## DATA SHOWN
━━━━

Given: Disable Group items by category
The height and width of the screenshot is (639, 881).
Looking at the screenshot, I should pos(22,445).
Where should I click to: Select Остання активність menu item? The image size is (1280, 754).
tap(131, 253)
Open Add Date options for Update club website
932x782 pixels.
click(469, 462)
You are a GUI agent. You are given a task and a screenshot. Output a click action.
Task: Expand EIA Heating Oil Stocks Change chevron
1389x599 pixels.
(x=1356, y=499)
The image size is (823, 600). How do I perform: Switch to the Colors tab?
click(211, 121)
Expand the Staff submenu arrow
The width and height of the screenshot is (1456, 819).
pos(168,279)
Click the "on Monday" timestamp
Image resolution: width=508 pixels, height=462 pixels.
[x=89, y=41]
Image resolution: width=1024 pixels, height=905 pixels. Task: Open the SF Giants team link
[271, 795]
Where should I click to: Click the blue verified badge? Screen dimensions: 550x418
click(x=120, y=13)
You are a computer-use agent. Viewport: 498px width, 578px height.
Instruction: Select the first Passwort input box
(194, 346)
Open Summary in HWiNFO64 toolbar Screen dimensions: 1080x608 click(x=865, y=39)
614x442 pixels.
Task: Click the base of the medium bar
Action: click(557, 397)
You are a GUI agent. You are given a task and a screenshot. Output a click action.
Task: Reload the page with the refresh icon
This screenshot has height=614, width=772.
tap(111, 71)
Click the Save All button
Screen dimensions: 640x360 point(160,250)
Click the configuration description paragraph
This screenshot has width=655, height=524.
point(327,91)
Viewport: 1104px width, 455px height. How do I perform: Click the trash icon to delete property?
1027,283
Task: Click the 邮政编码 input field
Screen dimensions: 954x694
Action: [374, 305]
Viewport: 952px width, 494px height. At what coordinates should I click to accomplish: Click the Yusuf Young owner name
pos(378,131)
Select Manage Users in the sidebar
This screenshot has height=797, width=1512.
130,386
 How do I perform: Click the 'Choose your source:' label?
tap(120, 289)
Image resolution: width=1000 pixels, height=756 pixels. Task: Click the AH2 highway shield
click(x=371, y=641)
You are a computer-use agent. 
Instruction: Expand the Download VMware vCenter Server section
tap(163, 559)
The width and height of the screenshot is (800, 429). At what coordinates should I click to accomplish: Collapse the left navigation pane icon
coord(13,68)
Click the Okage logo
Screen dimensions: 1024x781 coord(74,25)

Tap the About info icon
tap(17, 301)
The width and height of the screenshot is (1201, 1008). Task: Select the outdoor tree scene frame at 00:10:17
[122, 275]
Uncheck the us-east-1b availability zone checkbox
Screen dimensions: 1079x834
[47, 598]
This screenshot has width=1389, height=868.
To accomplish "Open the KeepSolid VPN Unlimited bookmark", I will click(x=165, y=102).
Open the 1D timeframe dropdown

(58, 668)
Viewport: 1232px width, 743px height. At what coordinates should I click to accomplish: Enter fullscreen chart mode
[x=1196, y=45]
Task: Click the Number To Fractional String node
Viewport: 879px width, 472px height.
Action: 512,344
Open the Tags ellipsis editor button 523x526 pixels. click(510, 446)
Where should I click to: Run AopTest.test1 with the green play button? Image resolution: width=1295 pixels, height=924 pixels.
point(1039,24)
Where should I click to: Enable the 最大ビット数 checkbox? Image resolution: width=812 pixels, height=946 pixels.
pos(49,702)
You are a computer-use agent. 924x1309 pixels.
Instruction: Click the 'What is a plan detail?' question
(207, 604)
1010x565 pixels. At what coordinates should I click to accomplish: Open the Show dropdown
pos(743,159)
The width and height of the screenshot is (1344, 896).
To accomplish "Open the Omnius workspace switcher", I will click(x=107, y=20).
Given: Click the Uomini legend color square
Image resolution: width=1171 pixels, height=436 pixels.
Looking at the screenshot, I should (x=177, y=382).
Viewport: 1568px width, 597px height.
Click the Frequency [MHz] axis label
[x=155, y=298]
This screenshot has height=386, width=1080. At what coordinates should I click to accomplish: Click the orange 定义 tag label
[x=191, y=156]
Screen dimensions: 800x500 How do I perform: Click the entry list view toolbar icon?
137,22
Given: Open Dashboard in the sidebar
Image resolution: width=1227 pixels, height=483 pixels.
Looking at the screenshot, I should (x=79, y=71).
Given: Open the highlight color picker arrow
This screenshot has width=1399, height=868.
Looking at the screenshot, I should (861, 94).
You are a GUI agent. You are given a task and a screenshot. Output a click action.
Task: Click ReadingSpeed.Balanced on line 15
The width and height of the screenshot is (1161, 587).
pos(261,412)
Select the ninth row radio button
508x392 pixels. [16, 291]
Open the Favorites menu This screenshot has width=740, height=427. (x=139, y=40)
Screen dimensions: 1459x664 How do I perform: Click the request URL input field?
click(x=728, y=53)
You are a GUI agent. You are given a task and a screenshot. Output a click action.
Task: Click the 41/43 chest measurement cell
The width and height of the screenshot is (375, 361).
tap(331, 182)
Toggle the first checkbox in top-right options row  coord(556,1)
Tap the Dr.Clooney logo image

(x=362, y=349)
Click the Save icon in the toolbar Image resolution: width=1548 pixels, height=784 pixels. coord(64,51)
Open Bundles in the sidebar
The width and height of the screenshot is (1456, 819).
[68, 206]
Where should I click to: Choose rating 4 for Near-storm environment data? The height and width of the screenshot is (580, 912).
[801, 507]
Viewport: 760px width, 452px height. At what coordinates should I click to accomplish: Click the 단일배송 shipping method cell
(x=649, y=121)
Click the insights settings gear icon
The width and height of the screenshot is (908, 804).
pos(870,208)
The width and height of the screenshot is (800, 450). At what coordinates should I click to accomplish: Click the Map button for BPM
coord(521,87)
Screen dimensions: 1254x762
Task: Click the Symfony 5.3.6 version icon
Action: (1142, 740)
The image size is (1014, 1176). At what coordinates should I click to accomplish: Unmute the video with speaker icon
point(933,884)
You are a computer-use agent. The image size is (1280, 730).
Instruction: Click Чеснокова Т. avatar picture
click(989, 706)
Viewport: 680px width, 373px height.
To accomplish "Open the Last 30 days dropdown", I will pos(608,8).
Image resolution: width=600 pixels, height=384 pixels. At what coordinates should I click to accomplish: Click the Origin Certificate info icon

━━━━

## INSTRUCTIONS TO FOLLOW
The answer must be all the lines above that hold the word "computer".

## ANSWER TO THIS PROBLEM
You are a computer-use agent. Viewport: 498px width, 578px height.
You are a computer-use agent. 
You are a computer-use agent. 924x1309 pixels.
You are a computer-use agent. The image size is (1280, 730).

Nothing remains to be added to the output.